"I got into big trouble. It was such a stupid thing to do. It's all statute-barred now. Our whole company was supposed to go on guard duty at the gate, guarding the ammunition. One 'clever' guy thought, let's try and figure out if those Russian submachine guns can shoot through the wooden wall of the house we were living in. We drew lots to see who would shoot first, and it came down to me. I shot at the wall, the bullet went through, and the regiment supervisor was on the other side. He took it as an assassination. I was in a big, big trouble! They blocked the whole barracks, nobody confessed. It wasn't until Monday that it came out. At that time, the guys who were in the army had trucks with radios and receivers in them, and our job was to make ground-to-air contact. They had contact with the airplanes and they had electronics. When they wanted to clean it up, they used syringes and they sprayed naphtha on some of those parts. One guy came up to me in the evening and said he was going to help me, he knew how to do it - and he injected gasoline into my thigh with the syringe. He said I was going to get blood poisoning and get sick and it would be time-barred in the meantime. It worked. They had to take me to the military hospital at midnight that night and I lay there for a while. After I had been lying there for a few weeks, I did some work there. See, when the staff went home, nurses and others, and, for example, somebody died and had to be taken from the ward to the refrigerator, they used us soldiers who were still there for rehabilitation. And when I went back to the company, my sentence was time-barred during that time."

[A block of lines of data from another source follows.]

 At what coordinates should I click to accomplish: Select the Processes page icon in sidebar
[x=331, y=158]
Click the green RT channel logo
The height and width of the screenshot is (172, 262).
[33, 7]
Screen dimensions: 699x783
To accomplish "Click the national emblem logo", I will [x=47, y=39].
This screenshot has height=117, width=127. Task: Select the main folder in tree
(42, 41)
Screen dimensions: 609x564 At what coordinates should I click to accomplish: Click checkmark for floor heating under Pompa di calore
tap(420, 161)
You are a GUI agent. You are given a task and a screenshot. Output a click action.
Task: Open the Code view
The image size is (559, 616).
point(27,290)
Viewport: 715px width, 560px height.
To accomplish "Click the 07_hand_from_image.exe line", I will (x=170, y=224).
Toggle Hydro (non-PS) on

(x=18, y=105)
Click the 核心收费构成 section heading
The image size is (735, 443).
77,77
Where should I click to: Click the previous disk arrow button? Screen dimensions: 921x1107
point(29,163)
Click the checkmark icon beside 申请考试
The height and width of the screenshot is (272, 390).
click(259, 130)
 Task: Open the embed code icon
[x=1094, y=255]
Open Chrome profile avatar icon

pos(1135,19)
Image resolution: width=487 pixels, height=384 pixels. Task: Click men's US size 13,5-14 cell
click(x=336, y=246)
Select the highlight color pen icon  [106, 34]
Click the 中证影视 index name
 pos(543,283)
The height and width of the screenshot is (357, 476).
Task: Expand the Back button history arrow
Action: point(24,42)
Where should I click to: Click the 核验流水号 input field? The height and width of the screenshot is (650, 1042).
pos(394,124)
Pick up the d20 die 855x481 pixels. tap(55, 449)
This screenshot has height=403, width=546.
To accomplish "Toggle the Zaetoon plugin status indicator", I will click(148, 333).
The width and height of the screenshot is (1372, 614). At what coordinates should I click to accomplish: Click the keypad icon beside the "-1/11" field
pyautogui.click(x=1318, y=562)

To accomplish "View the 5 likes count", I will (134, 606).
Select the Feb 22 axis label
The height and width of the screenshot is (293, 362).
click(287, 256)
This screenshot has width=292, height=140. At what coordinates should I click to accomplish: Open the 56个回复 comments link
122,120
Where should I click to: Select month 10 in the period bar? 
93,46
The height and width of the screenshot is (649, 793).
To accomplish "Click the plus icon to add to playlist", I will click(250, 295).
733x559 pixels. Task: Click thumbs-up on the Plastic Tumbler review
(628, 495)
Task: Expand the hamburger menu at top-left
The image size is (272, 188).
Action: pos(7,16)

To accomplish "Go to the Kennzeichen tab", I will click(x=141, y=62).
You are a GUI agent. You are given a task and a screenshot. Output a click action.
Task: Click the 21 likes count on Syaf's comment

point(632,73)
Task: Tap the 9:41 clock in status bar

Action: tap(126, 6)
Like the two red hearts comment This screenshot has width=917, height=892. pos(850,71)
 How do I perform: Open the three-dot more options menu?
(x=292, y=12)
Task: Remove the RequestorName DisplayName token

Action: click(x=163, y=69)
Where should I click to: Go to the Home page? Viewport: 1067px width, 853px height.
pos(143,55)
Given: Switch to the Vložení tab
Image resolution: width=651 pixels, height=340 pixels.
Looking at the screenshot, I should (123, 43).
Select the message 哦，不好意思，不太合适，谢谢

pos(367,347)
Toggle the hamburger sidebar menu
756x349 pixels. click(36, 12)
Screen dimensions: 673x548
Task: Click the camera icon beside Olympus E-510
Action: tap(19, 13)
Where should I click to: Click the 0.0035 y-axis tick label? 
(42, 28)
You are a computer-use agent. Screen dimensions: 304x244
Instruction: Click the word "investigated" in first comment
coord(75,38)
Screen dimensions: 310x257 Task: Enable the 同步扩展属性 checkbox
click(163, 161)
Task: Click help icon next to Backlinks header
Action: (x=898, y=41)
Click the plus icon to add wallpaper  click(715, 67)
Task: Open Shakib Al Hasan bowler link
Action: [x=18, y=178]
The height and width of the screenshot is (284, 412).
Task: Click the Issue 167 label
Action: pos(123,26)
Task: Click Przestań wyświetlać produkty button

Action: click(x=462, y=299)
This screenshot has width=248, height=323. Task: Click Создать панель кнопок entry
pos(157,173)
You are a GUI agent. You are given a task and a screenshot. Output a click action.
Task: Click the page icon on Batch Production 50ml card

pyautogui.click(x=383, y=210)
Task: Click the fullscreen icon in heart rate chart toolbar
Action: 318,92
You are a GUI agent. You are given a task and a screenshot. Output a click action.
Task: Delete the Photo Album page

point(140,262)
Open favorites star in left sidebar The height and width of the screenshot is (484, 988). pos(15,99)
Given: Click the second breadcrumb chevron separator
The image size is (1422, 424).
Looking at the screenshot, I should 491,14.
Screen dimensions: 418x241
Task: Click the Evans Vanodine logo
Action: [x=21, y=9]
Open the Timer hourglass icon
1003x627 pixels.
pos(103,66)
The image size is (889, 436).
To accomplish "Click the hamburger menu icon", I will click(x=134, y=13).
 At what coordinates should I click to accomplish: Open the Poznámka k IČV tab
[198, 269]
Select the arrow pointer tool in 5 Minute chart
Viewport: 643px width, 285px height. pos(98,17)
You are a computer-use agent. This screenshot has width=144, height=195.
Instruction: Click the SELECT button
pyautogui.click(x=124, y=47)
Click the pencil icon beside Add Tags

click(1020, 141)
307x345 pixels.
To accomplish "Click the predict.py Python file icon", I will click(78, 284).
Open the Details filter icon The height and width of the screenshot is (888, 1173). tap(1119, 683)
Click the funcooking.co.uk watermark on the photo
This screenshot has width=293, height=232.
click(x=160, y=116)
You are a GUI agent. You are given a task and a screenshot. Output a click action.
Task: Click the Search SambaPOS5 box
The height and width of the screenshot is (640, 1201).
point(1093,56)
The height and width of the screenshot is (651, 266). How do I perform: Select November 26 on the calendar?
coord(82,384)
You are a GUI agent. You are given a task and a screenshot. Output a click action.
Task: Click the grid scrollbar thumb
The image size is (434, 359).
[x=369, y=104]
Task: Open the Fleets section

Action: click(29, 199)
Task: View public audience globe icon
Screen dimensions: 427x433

"I came home. The door to the hallway was unlocked, I walked into the hallway and there was a coffin with a dead body in it. It totally freaked me out. I ran away and didn't want to come back. At first I didn't understand; then I realized it was my father. Luckily the house had windows low over the sidewalk, so I crawled through the window while he was there in the coffin. Then I remember his funeral. They used horses then - four black horses, and my sister and I followed the wagon to the cemetery. My mother and my guardian followed us and it was pretty sad. My mother broke down there and we cried like a cloudburst."
"When the Russians approached from the east, everyone was evacuated from Uherský Brod to Maršov, a place in the woods near Uherský Brod. When they came back, the house had been bombed. The Russians had bombed Uherský Brod and - strangely enough - the bomb didn't explode. It smashed through the roof, through the ceiling into the living room, through the piano, and stopped in the cellar. Weirdly, there was a chandelier hanging from the ceiling in the living room and it remained almost intact. My daughter now has the chandelier here in Sweden, and we had it repaired. I have a picture of the house, what it looked like when it was bombed."
Daddy was due back in late March. He came back in a coffin
Jaroslav Jerry Piják was born in Zlín (known as Gottwaldov from 1949) on 21 April 1946. His mother Ludmila (born in 1919) was a housewife and his father Jaroslav (born in 1914) worked as a proxy. He grew up with his parents and older sister Ludmila in Uherský Brod. At the beginning of the 1950s, his father was arrested for alleged involvement in anti-communist leafleting activities, which took place at work, Sběr. Together with seven other employees, the father was sentenced to two years in prison in a show trial. Shortly before the end of his sentence, he died in prison under unclear circumstances. In the 1960s, having completed a high school of construction and then his compulsory military service, Jaroslav Jerry Piják worked as a road foreman. He decided to leave Czechoslovakia permanently shortly after the invasion of the Warsaw Pact troops. He and his future wife Anna legally travelled to Vienna in November 1968 and then emigrated permanently to Sweden. They regularly visited Czechoslovakia before the Velvet Revolution and the Czech Republic afterwards, but Sweden remained their home. Jaroslav Jerry Piják and his wife Anna lived in Täby, Stockholm in 2024.